[Directions]: Reproduce each line of the listing below word for word, without changing anything.

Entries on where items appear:
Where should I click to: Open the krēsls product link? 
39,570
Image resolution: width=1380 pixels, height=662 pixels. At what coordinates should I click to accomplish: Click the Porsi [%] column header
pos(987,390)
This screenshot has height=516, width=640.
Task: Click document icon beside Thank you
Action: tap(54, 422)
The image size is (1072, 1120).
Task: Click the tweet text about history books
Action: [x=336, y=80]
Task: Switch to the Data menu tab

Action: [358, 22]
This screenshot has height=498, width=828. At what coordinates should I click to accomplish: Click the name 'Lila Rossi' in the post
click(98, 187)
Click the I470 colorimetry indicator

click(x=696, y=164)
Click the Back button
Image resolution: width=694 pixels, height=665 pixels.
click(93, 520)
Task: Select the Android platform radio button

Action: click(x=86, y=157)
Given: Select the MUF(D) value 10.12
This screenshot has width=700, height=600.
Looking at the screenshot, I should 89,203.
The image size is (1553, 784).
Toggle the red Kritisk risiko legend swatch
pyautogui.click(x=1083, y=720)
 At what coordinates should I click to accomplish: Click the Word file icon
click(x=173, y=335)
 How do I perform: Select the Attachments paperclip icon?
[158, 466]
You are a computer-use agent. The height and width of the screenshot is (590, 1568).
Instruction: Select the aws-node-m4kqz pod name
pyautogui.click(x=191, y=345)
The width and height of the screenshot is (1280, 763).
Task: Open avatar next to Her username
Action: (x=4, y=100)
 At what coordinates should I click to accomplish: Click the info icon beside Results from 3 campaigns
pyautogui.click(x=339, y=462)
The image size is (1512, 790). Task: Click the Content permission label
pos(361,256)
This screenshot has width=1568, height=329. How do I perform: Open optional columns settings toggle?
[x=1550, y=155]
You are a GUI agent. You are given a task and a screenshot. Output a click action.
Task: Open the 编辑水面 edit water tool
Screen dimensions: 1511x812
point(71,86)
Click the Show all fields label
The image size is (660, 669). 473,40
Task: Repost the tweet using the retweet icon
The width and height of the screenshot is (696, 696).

[Written solution]:
Where should I click to: Open the krēsls product link? 
39,570
Image resolution: width=1380 pixels, height=662 pixels. At what coordinates should I click to accomplish: Click the Porsi [%] column header
pos(987,390)
This screenshot has height=516, width=640.
Task: Click document icon beside Thank you
Action: tap(54, 422)
The image size is (1072, 1120).
Task: Click the tweet text about history books
Action: [x=336, y=80]
Task: Switch to the Data menu tab

Action: [358, 22]
This screenshot has height=498, width=828. At what coordinates should I click to accomplish: Click the name 'Lila Rossi' in the post
click(98, 187)
Click the I470 colorimetry indicator

click(x=696, y=164)
Click the Back button
Image resolution: width=694 pixels, height=665 pixels.
click(93, 520)
Task: Select the Android platform radio button

Action: click(x=86, y=157)
Given: Select the MUF(D) value 10.12
This screenshot has width=700, height=600.
Looking at the screenshot, I should 89,203.
The image size is (1553, 784).
Toggle the red Kritisk risiko legend swatch
pyautogui.click(x=1083, y=720)
 At what coordinates should I click to accomplish: Click the Word file icon
click(x=173, y=335)
 How do I perform: Select the Attachments paperclip icon?
[158, 466]
You are a computer-use agent. The height and width of the screenshot is (590, 1568).
Instruction: Select the aws-node-m4kqz pod name
pyautogui.click(x=191, y=345)
The width and height of the screenshot is (1280, 763).
Task: Open avatar next to Her username
Action: (x=4, y=100)
 At what coordinates should I click to accomplish: Click the info icon beside Results from 3 campaigns
pyautogui.click(x=339, y=462)
The image size is (1512, 790). Task: Click the Content permission label
pos(361,256)
This screenshot has width=1568, height=329. How do I perform: Open optional columns settings toggle?
[x=1550, y=155]
You are a GUI agent. You are given a task and a screenshot. Output a click action.
Task: Open the 编辑水面 edit water tool
Screen dimensions: 1511x812
point(71,86)
Click the Show all fields label
The image size is (660, 669). 473,40
Task: Repost the tweet using the retweet icon
The width and height of the screenshot is (696, 696).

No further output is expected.